● **TASK TO COMPLETE**
Rewrite the stretch of lines from the one containing "Given: Open the magnifier query widget" through the last line, replacing "widget" with "panel" and leaving everything else unchanged. Give only those lines, and leave the pictures out.
---------- PROVIDED ENTRIES
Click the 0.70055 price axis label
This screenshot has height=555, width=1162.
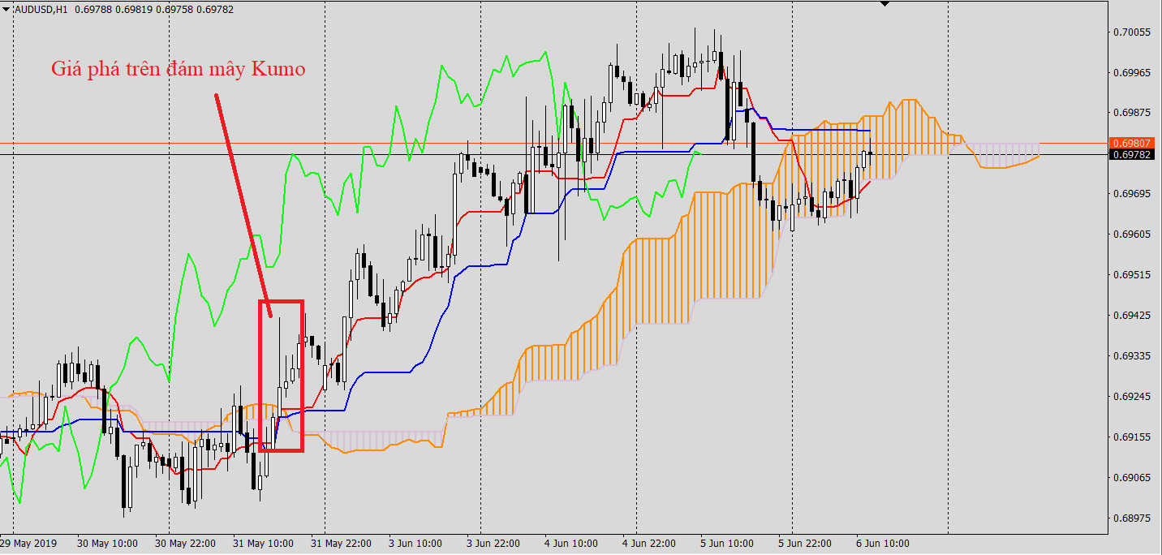1133,32
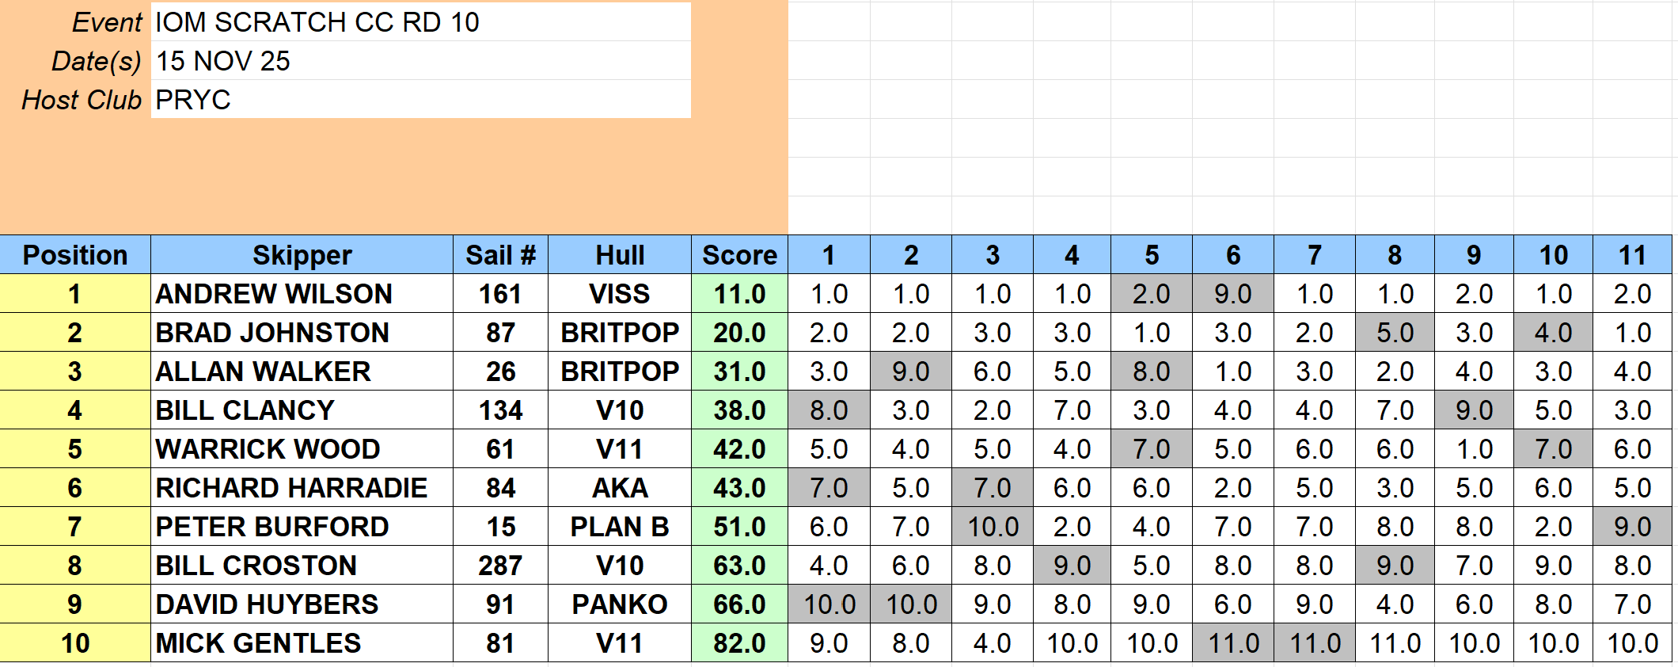Select the Date(s) value cell
This screenshot has height=667, width=1678.
420,61
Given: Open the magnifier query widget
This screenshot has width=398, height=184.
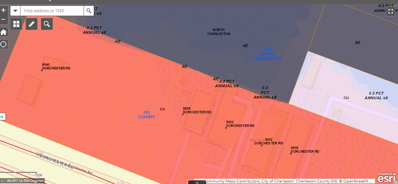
--------------------
● **EXERCISE OUTPUT**
Given: Open the magnifier query panel
This screenshot has width=398, height=184.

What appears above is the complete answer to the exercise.